* The request *
Convert the stretch of items from the line that contains "has height=679, width=1206." through the line that contains "coordinates (40, 199)." into a numbered list, with any blank lines left out.

* Data supplied *
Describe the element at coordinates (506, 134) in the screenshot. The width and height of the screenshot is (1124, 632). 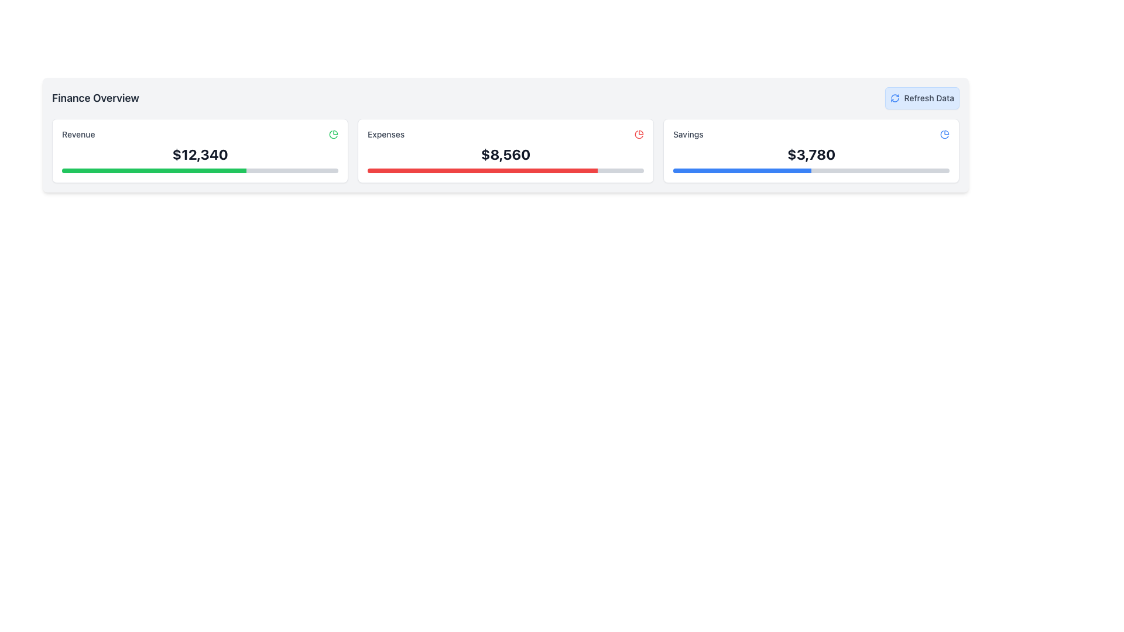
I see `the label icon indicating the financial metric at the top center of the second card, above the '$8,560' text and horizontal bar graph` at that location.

---

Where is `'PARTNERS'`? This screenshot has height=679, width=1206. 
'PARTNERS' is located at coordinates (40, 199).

...

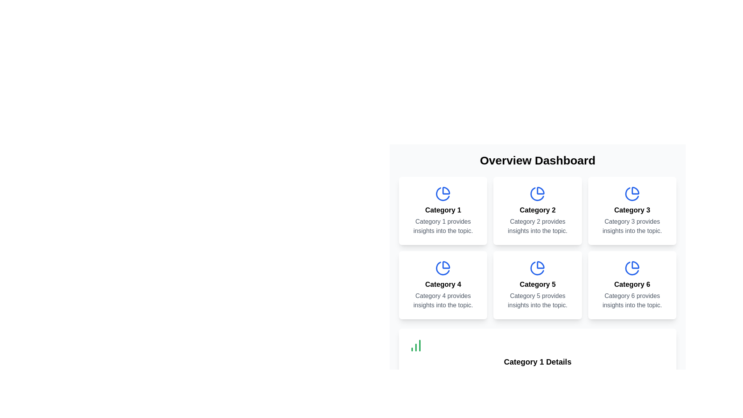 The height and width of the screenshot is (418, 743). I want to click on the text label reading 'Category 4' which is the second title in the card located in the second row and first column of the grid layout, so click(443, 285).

* Answer *
1. Where is `'PARTNERS'`? This screenshot has height=679, width=1206. 
2. 'PARTNERS' is located at coordinates (40, 199).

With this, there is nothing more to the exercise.